Porous nanosheet-structured electrode materials are very attractive for the high efficiency storage of electrochemical energy. Herein, a porous cobalt sulfide nanosheet array on Ni foam (Co₉S₈-NSA/NF) is successfully fabricated by a facile method, which involves the uniform growth of 2D Co-based leaf-like zeolitic imidazole frameworks (Co-ZIF-L) on Ni foam followed by subsequent sulfurization with thioacetamide (TAA).

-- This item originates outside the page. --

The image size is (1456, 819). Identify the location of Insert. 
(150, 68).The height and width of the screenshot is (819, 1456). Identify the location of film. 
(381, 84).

Benefiting from the unique porous nanosheet array architecture and conductive substrate, the Co₉S₈-NSA/NF exhibits excellent electrochemical performance with a high capacitance (1098.8 F g⁻¹ at 0.5 A g⁻¹), good rate capacity (54.6% retention at 10 A g⁻¹) and long-term stability (87.4% retention over 1000 cycles), when acted as a binder-free electrode for supercapacitors. Furthermore, an assembled asymmetric supercapacitor device using the as-fabricated Co₉S₈-NSA as the positive electrode and activated carbon (AC) as the negative electrode also exhibits a high energy density of 20.0 W h kg⁻¹ at a high power density of 828.5 W kg⁻¹. The method developed here can be extended to the construction of other structured metal (mono or mixed) sulfide electrode materials for more efficient energy storage.